Si tratta di fare 2+2: se il calcio ha una visibilità globale maggiore di football o basket, perché deve valere così tanto di meno?

Effetto M&A: l’operazione Roma sembrava conclusa a fine dicembre. Gli eventi recenti hanno aumentato le incertezze sia sull’execution che sul prezzo.

Che si tratti di una operazione di grande importanza nell’M&A globale lo testimoniano gli advisor: Goldman Sachs e JP Morgan. L’intera operazione varrebbe circa 700 milioni di euro, inclusi 150 euro per la ricapitalizzazione.
Il valore dato all’enterprise value della Roma sarebbe di circa 550 milioni euro.  E' possibile che Friedkin stia trattando su clausole che proteggano il  suo acquisto in caso di un protrarsi del blocco alla normale attività.

Sospensione campionati: al momento tutti i campionati europei sono stati sospesi e non ci sono assolutamente certezze su una eventuale ripresa.

Allo stato dei fatti è ragionevole ipotizzare che si cercherà a tutti i costi di concludere i campionati comunque, per evitare troppi danni alle società e alle Pay TV.
Una soluzione potrebbe essere di finirli durante l’estate anche grazie allo spostamento dei campionati europei.

Sospensione partite di coppa: Champions ed Europa League sono al momento ferme. Una parte delle squadre è gia nei quarti di finale altre devono ancora finire di disputare la partita di ritorno degli ottavi.
Presumibilmente ripartiranno in contemporanea con i diversi campionati.

Campionati europei: attesi tra il 12 giugno e il 12 luglio 2020, si sarebbero dovuti svolgere in 12 città europee.
A questo punto, per questioni di calendario, è diventato impossibile terminare i campionati e giocare l’europeo. Il suo spostamento al 2021 è secondo gli analisti la scelta più ragionevole.

Minori introiti nel 2019-2020: come sarà il bilancio 2020-2021? Le squadre di calcio hanno l’anno contabile sfalsato, perché chiude al 30 giugno.

Il bilancio 2019-2020 non includerà perciò come da prassi la campagna trasferimenti estiva che entra nel bilancio successivo.

Facendo un po' di conti, avremo ne secondo semestre mancati introiti da presenze allo stadio per le partite che non ci saranno o che saranno eventualmente a porte chiuse, minori entrate dal merchandising.

I conti 2020-21, in caso di una “normalizzazione”, dovrebbero essere in sensibile miglioramento. Da valutare il taglio allo stipendio dei calciatori attualmente in discussione.

Rischio Sponsor e Pay TV: quello che non è ancora chiaro perché dipende dai diversi contratti, è se le società sportive riceveranno i compensi previsti a fronte di uno stop all’attività non imputabile a colpe specifiche ma a cause di forza maggiore.

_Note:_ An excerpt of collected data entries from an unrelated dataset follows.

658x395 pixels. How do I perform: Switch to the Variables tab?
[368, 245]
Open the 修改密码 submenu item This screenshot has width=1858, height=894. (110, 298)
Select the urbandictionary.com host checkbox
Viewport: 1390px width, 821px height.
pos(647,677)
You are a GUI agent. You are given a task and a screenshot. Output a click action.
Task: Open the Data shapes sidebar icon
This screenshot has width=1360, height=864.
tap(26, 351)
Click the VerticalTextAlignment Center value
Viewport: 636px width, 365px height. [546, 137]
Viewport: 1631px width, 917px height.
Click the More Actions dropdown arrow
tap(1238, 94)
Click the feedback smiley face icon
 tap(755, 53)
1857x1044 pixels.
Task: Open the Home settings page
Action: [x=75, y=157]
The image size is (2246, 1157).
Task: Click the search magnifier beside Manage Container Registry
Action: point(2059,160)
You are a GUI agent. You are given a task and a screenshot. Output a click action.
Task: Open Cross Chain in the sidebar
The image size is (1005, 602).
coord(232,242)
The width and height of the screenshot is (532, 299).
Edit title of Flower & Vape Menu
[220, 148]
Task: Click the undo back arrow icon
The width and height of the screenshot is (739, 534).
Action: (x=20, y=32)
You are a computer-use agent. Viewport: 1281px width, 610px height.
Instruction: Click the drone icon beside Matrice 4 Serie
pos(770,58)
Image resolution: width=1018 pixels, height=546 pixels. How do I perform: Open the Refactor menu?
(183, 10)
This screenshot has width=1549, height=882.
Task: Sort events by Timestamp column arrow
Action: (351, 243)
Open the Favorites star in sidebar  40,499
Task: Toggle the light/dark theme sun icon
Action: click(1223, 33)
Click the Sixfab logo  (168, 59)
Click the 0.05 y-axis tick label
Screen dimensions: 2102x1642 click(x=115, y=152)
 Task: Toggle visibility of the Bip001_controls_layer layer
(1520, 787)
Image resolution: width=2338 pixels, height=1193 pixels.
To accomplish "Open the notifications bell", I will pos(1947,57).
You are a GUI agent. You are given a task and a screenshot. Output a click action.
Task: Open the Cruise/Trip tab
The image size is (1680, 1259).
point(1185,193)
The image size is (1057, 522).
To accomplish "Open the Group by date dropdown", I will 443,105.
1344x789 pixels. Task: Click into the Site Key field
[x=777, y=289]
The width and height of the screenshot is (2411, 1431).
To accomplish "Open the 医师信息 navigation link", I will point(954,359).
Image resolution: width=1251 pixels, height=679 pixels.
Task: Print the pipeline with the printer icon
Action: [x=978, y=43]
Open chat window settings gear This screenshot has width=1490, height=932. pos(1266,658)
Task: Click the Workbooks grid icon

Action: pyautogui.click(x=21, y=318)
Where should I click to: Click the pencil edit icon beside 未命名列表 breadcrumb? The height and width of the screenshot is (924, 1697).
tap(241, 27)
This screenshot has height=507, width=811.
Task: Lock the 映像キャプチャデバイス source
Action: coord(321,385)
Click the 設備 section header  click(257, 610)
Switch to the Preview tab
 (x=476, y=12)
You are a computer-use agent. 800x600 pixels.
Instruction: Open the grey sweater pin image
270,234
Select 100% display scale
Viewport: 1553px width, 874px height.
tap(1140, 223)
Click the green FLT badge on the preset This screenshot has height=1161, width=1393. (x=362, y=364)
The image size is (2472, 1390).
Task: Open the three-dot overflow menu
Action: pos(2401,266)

In alcuni casi è presumibile una ripartizione degli oneri, in altri è probabile che tutto sia protetto da assicurazioni. Da valutate caso per caso.

Il rischio massimo sarebbe una causa legale dall’esito molto incerto tra le leghe calcio dei diversi paesi e le Pay TV.

Juventus FC, A.S.Roma, S.S.Lazio: 2 le ipotesi possibili

Due le possibili ipotesi che si possono fare per Juventus FC, A.S.Roma e S.S.Lazio:

  1. se la sospensione dei campionati rimarrà temporanea e si riescono ad assegnare scudetto e posti per le coppe della stagione 2020-2021, allora le principali società calcistiche quotate sono molto sottovalutate su qualsiasi parametro specifico dell’industria.
  2. se i campionati non si dovessero concludere, con possibili perdite per le società e il rischio di cause legali con sponsor e pay TV, allora il calo delle società quotate sarebbe giustificato e si potrebbero fare delle valutazioni solo con maggiori elementi a disposizione.